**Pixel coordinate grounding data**

──────────

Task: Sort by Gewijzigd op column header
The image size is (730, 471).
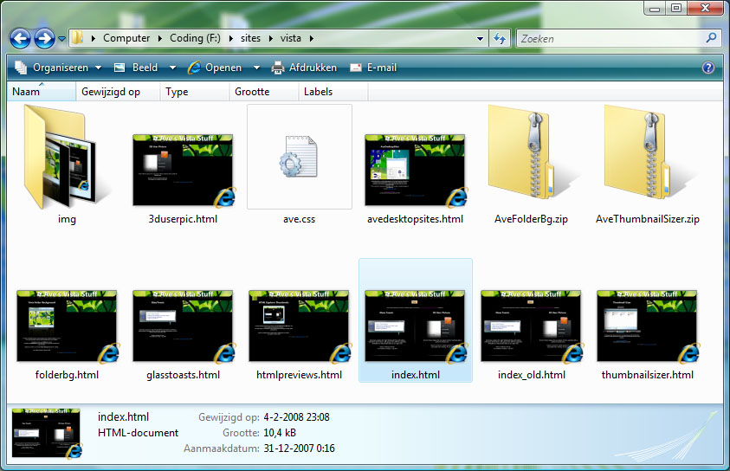Action: point(111,92)
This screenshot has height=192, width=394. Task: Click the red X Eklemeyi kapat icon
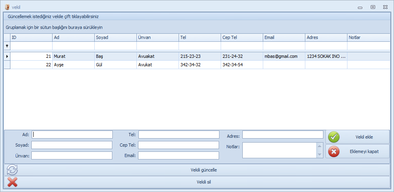pyautogui.click(x=334, y=151)
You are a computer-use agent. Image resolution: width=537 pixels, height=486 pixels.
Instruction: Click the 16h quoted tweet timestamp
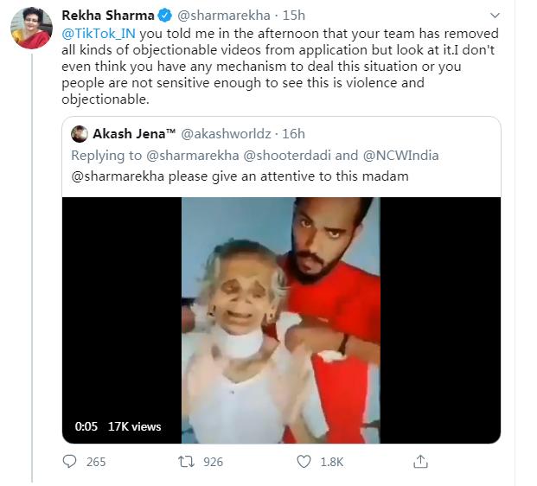coord(294,134)
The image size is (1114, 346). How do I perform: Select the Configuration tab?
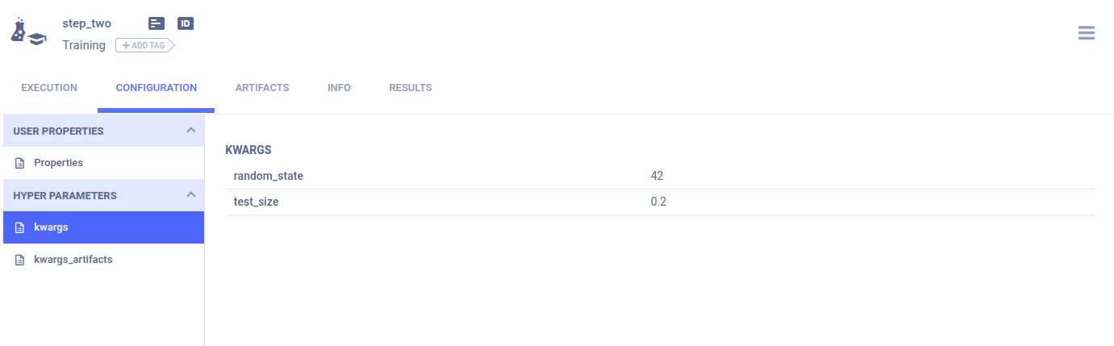(x=156, y=88)
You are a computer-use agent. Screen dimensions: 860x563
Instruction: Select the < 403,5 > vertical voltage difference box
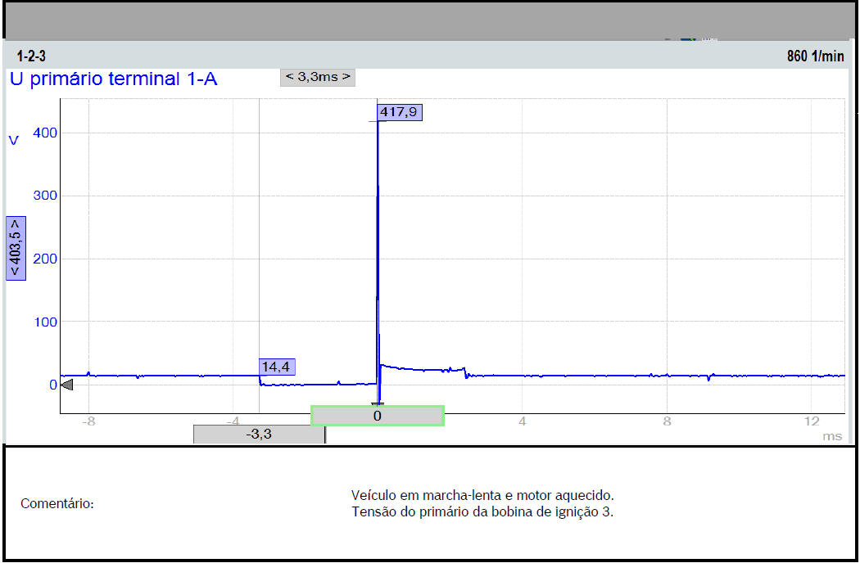pos(16,248)
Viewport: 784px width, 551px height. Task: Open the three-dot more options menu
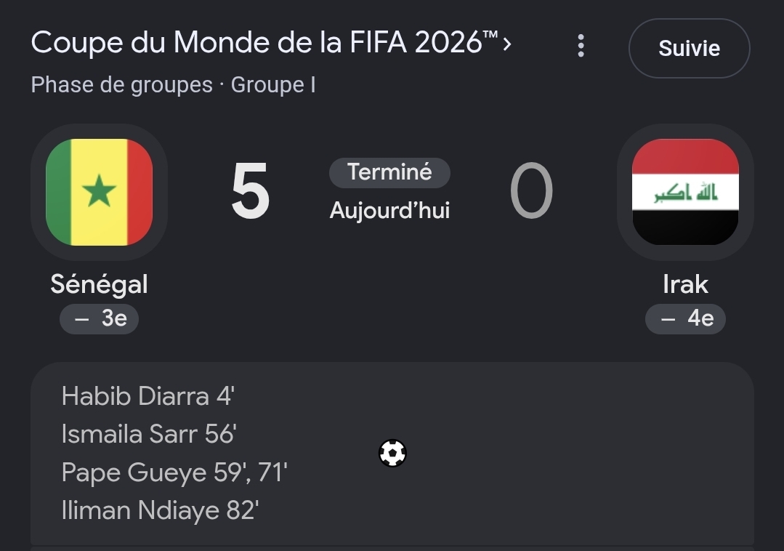click(x=581, y=46)
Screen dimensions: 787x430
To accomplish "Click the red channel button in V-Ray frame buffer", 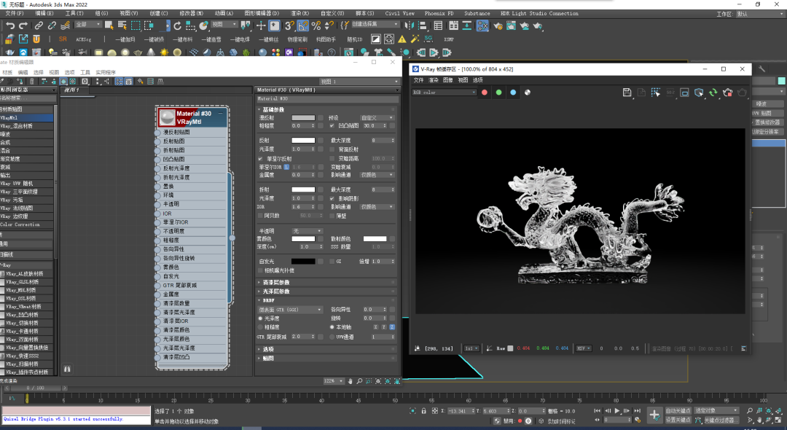I will pos(484,93).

──────────

**Work item**
All lines that contain the word "computer" must be copied from the records above.

**Problem solution**
You are a computer-use agent. Image resolution: width=537 pixels, height=486 pixels.
You are a computer-use agent. Screen dimensions: 860x563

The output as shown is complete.